そもそも都道府県の公安委員会制度は、戦後、警察の民主的運営と政治的中立性を確保するため、都道府県知事の所轄下に、市民の代表者によって構成される合議体の機関である都道府県公安委員会を設置し、これに警察の管理を委ねることとなったものです。我が国では一方に偏ることなく、本当によくできた民主的な仕組みだと思います。
公安委員会の役割は、その所掌事務について大綱方針を定め、これに即して警察事務の運営を行わせるために、都道府県警察を監督し、都道府県警察における事務の処理が大綱方針に適合していないと認めるときは、必要な指示を行うことです。では、管理者として具体的に何をするのでしょうか。私は、26年間会社を経営していますが、社員が自立的に仕事をしてくれることに注力してきました。そこから、警察組織を活性化すること、すなわち警察官が生き生きと仕事をする状態を保つことが重要だと思い至りました。そのためには、まず、現場を知らなければならないと、令和3年も運営指針の重点項目に視察・督励活動の積極的・計画的な推進を挙げていました。
この結果、滋賀県警察は、行政組織にありがちな前例踏襲や新しい企画に対し、できない理由を並べたてることのない「進取の精神に富んだ文化」を持ち、失敗を恐れず、失敗の先に成功があるというアグレッシブで前向きな考え方ができていると感じています。
次に非違事案についてです。民間企業で、不正を起こしやすい組織は、①風通しの悪い、上意下達の組織、②業績至上主義の組織、③社員の同質性の高い組織、④隠蔽体質の組織であるといわれています。これを滋賀県警察に当てはめてみますと、該当するのは③の同質性くらいで、特に④に関しては、ディスクロージャーは末端まで浸透していて、つくづく正直者の集まりだと感じています。したがって、我々公安委員は、アコヤ貝に異物が入って真珠ができるように、警察の中にあって目的を同じくする異物となることを心がけています。
イソップ童話の「ウサギとカメ」は、油断してはならない逸話として伝えられていますが、実はもう一つ意味があります。
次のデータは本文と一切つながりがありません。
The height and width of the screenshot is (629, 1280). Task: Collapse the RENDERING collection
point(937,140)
ウサギがカメに負けた理由として、それぞれ何を見ていたのかということです。ウサギはカメを見ていました。カメはゴールしか見ていませんでした。すなわち、見ているものが違ったのです。我々公安委員は、近代警察の父といわれる川路利良が警察手眼の警察要旨の項で示した、「行政警察は、国民を罪におとさないよう予防が第一だ」というゴールを目指して、滋賀県警の皆さんと気持ちを同じくしながら、あらゆる提言を行っています。
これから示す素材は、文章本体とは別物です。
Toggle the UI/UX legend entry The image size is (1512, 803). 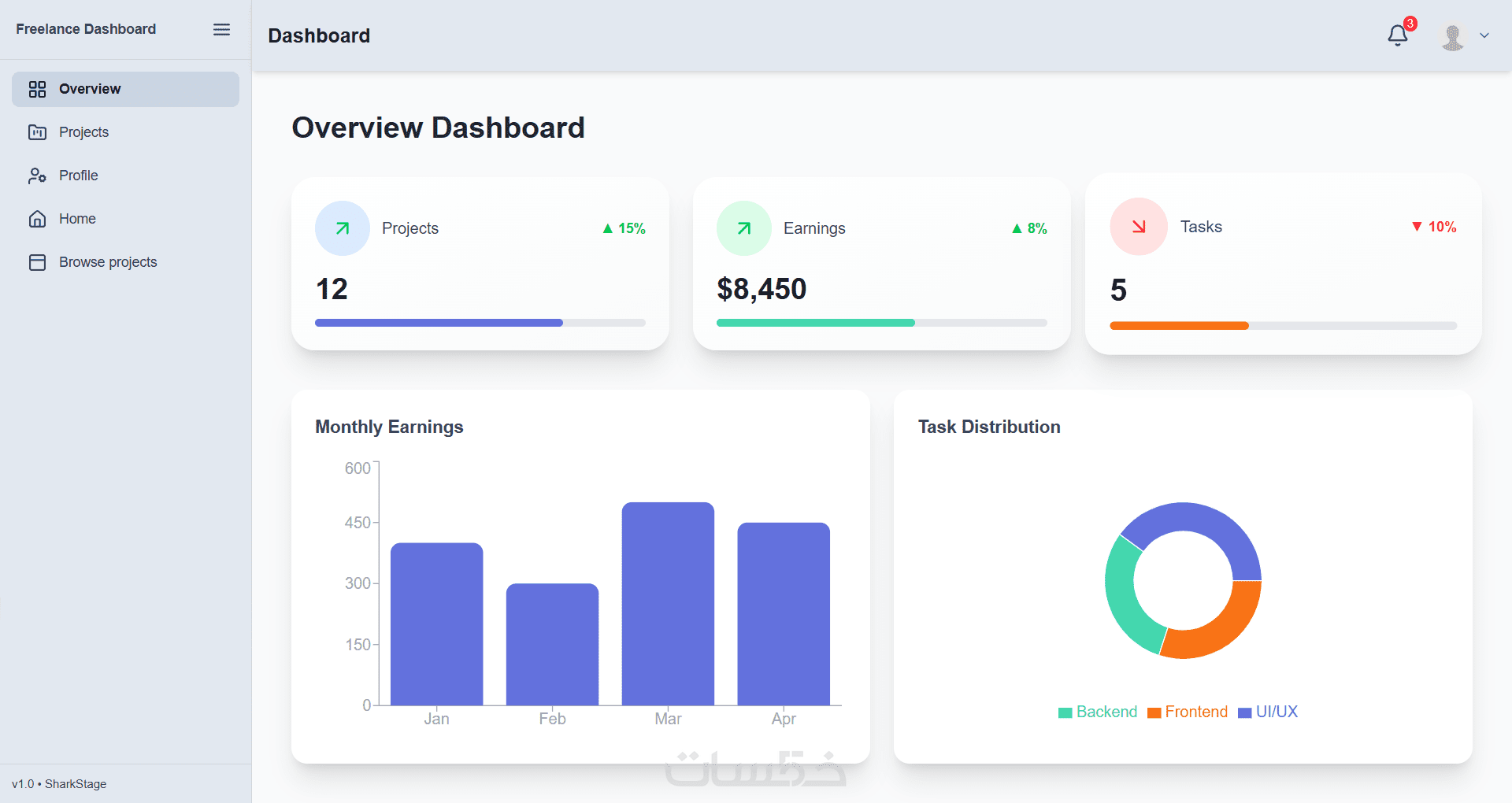[1268, 712]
今年度一番力を入れているのが、警察業務へのDX(デジタルトランスフォーメーション)の更なる活用の提言です。世界はデジタル社会へ大変なスピードで移行していて、AIの進化は目を見張るものがあります。DXの本質は仕事のやり方を変えることであり、これは省力化にもつながり、働き方改革に資するものです。具体的には現在、大学と提携しており、そのデータ分析から効率的に犯罪の事前察知や交通事故の未然防止につなげることに取り組んでいますが、その加速を支援すべく、民間ならではの枠にとらわれない発想で提言を行ってまいりたいと考えています。